Ben Swann's article tonight does nothing but confuse the issue and possibly tar an innocent man with the same brush that got Dr. Paul.

----------


## Bruno

> It is here: http://www.fox19.com/story/16458700/...st-newsletters


Must read for perspective.

----------


## sailingaway

> Let's quit dragging James B. Powell through the mud with no actual evidence because we are mad that the media dragged Ron Paul through the mud without actual evidence. It's sick. Let's not be as twisted as the media, please.


this^^

----------


## Okie RP fan

> Let's quit dragging James B. Powell through the mud with no actual evidence because we are mad that the media dragged Ron Paul through the mud without actual evidence. It's sick. Let's not be as twisted as the media, please.

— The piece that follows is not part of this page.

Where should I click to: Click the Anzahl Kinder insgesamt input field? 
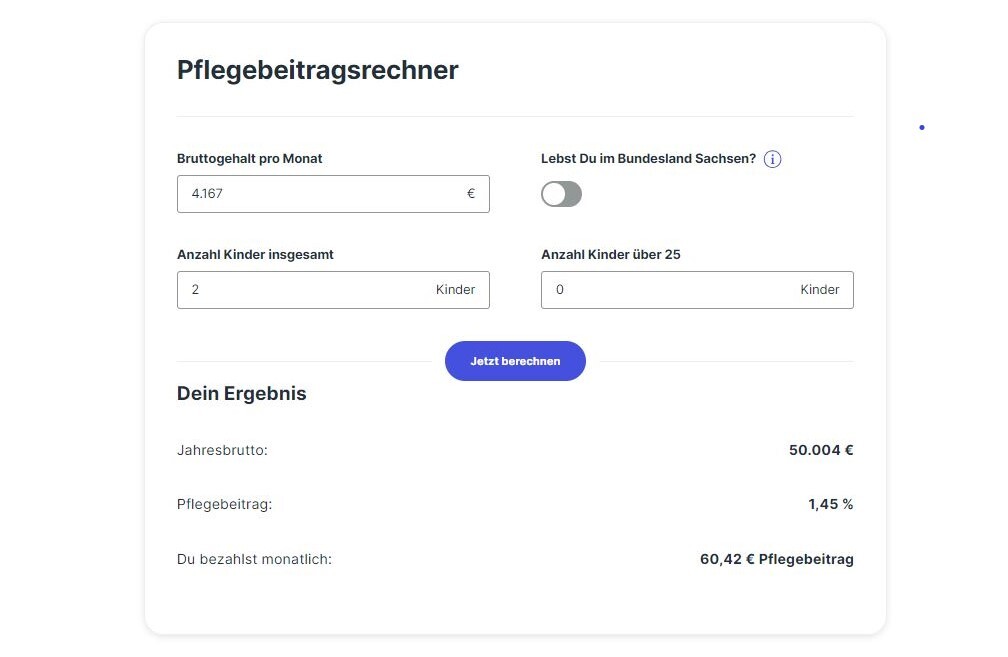click(x=333, y=289)
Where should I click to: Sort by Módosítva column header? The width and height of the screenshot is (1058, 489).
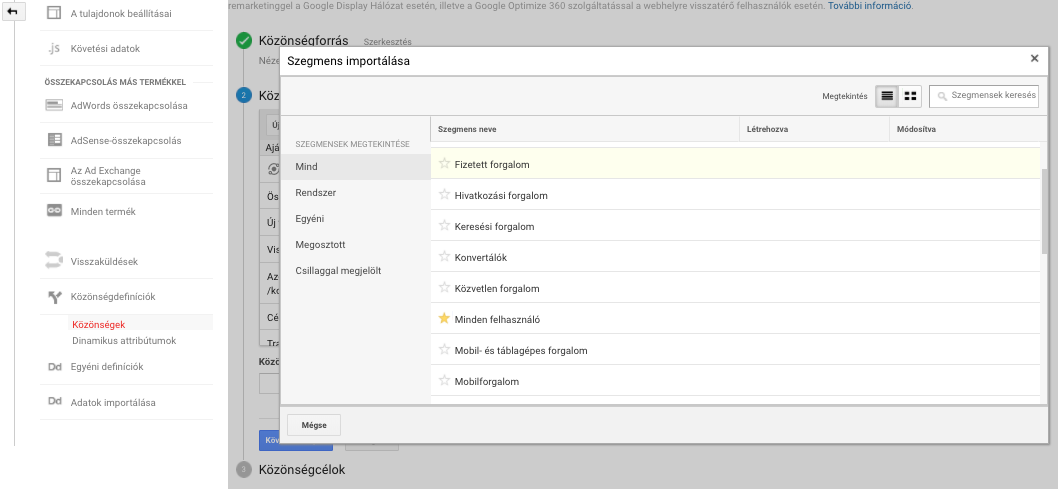coord(916,130)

Yes, this is probably the safest measure to adopt.

----------


## KingNothing

> I'm fine with Swann doing this investigation, but the media already accepts that he didn't write them.  The charge now is that he might as well have wrote them because he was the Publisher.  That's not going to change no matter what names come out.


Yep!

----------


## FreeTraveler

I don't see any difference between Kirchick and Swann at this point. I am sorely disappointed.

----------


## rprprs

> This guy?
> 
> http://www.amazon.com/FDRs-Folly-Roo.../dp/0761501657


*If* so, then THIS review of the book is of particular note...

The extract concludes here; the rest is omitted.